Mszę św. koncelebrowali również kustosz sanktuarium ks. Tomasz Szopa, archidiecezjalny duszpasterz osób pokrzywdzonych ks. Artur Chłopek oraz o. Adam Żak SJ, dyrektor Centrum Ochrony Dziecka. W Eucharystii uczestniczyli także Ukraińcy, którzy po ucieczce z ogarniętej wojną ojczyzny korzystają z gościnności tutejszego domu pielgrzyma.
W homilii bp Muskus zauważył, że w Kościele mówi się dużo o miłości, choć dziś duchowni rozliczani są „z pustosłowia i hipokryzji, z nauczania, które jest jak cymbał brzmiący, bo często za pięknymi słowami nie idą ewangeliczne postawy i konkretne czyny”. Jego zdaniem, tak się dzieje, gdy osoba zraniona szuka w Kościele sprawiedliwości i ulgi w cierpieniu, i odchodzi „niewysłuchana, zlekceważona albo dotknięta obojętnością”. – Obojętność na krzywdę nie jest ani łatwym, ani neutralnym doświadczeniem. Może być odebrana jako nowa forma przemocy, zostawiająca trudne do zabliźnienia rany – stwierdził, dodając że rany te zadają nie tylko duchowni, choć ich wina woła o pomstę do nieba, ale także osoby z otoczenia zranionych, wszędzie, gdzie „brakuje chęci wysłuchania, zrozumienia i okazania empatii płaczącym”. Jak podkreślał, dla takich postaw nie ma usprawiedliwienia. – Przyjacielem Boga nie jest ten, kto pięknie opowiada o miłości, ani tym bardziej ten, kto żyje inaczej niż głosi. Przyjaciel Boga to ten, kto niesie pomoc, nie zamyka oczu na cierpienie bliźniego, nie zatyka uszu na jego wołanie – zaznaczył bp Muskus. Dodał, że przyjaciółmi Boga są ci, którzy kochają „miłością, która nie szuka swego, nie myśli o własnym komforcie i bezpieczeństwie, nie lęka się prawdy, nie zasłania się procedurami i strukturami”. – To miłość ogarniająca zwłaszcza tych, którzy są słabi i bezbronni, często osamotnieni w swojej krzywdzie, a nawet oskarżani o próby walki z Kościołem. Miłość zawsze jest tam, gdzie cierpi człowiek.

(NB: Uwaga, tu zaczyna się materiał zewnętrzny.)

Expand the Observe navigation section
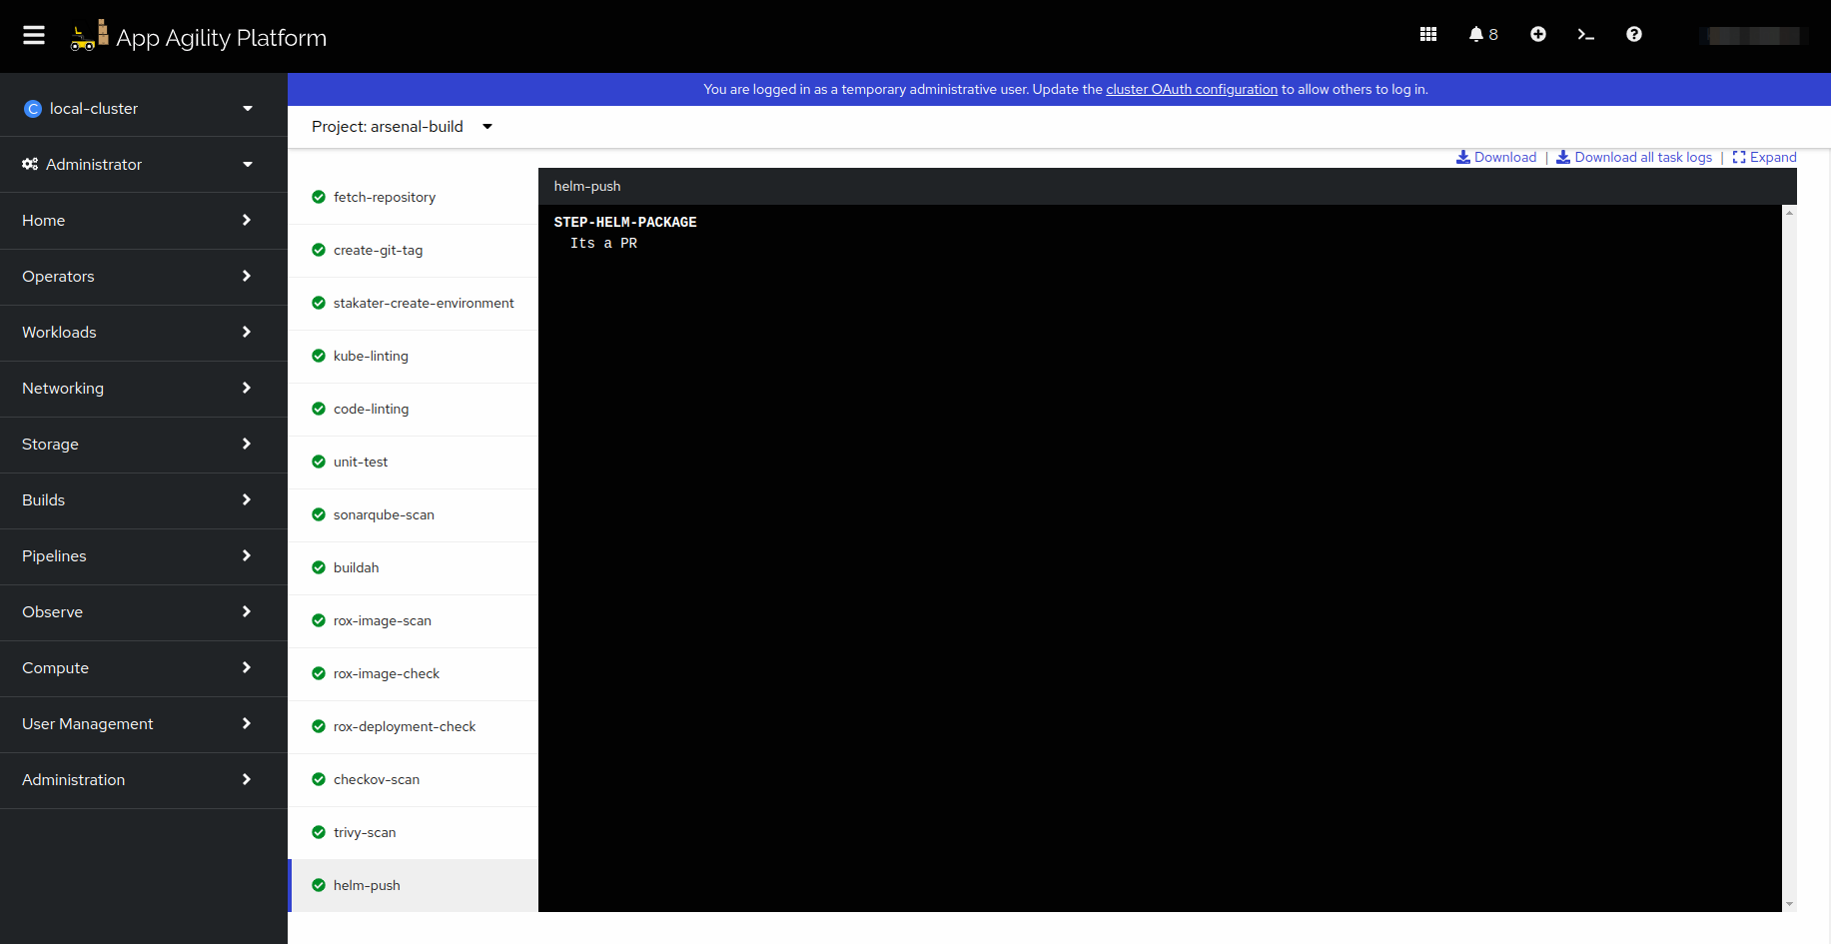This screenshot has width=1831, height=944. point(140,612)
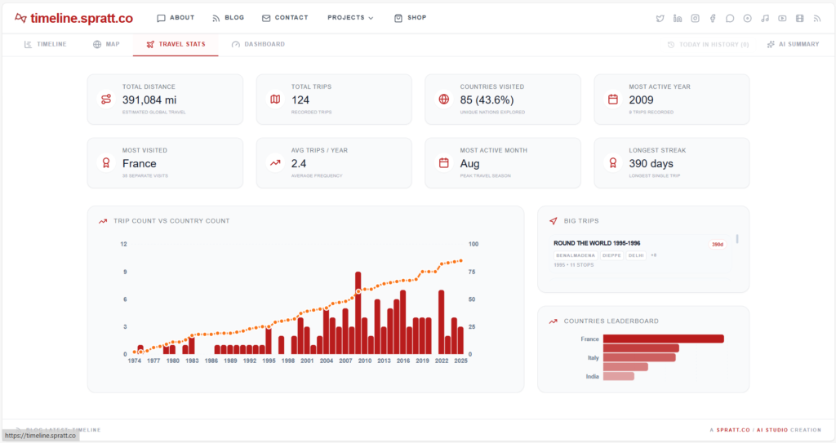Click the film strip icon
This screenshot has width=836, height=443.
[800, 18]
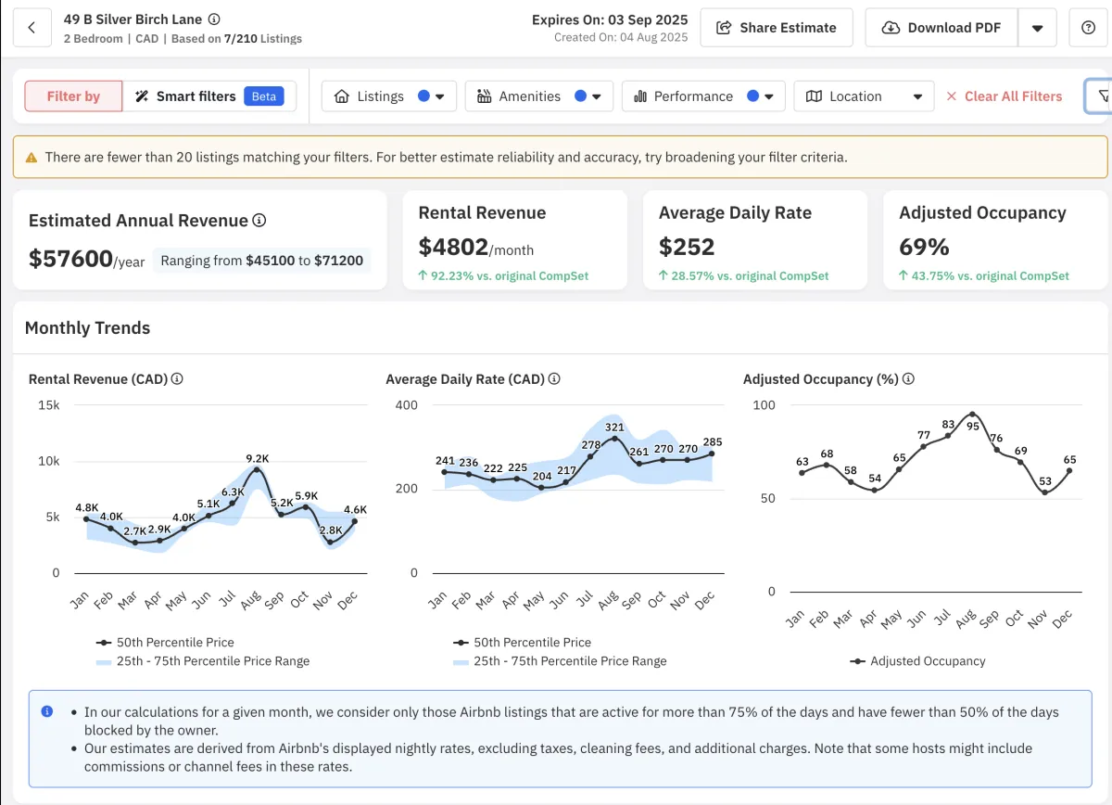Click info icon beside Adjusted Occupancy chart

coord(908,379)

Biskup zaapelował o wytrwanie w miłości „tych, dla których towarzyszenie zranionym jest ludzką powinnością i obowiązkiem podejmowanym z miłości”. – Nie zapominajmy, że ci, którzy okazują solidarność z odrzuconymi, często dzielą z nimi ten sam los: niezrozumienia, obojętności, oskarżeń – stwierdził.
– „Wytrwajcie w miłości mojej” – prosi Jezus wszystkich, którzy odważnie wołają o prawdę i z determinacją wspierają skrzywdzonych. Prosi o to tych, którzy swoje talenty i kompetencje wprzęgli w posługę zranionym wykorzystaniem seksualnym, w leczenie ich krzywd i zapobieganie kolejnym. „Wytrwajcie” – mówi do tych, którzy cierpliwe uświadamiają społeczeństwo o tym, jak niewyobrażalnym złem jest wykorzystanie seksualne i jak dewastująco wpływa na życie osób, które stały się ofiarami tych przestępstw – wyliczał.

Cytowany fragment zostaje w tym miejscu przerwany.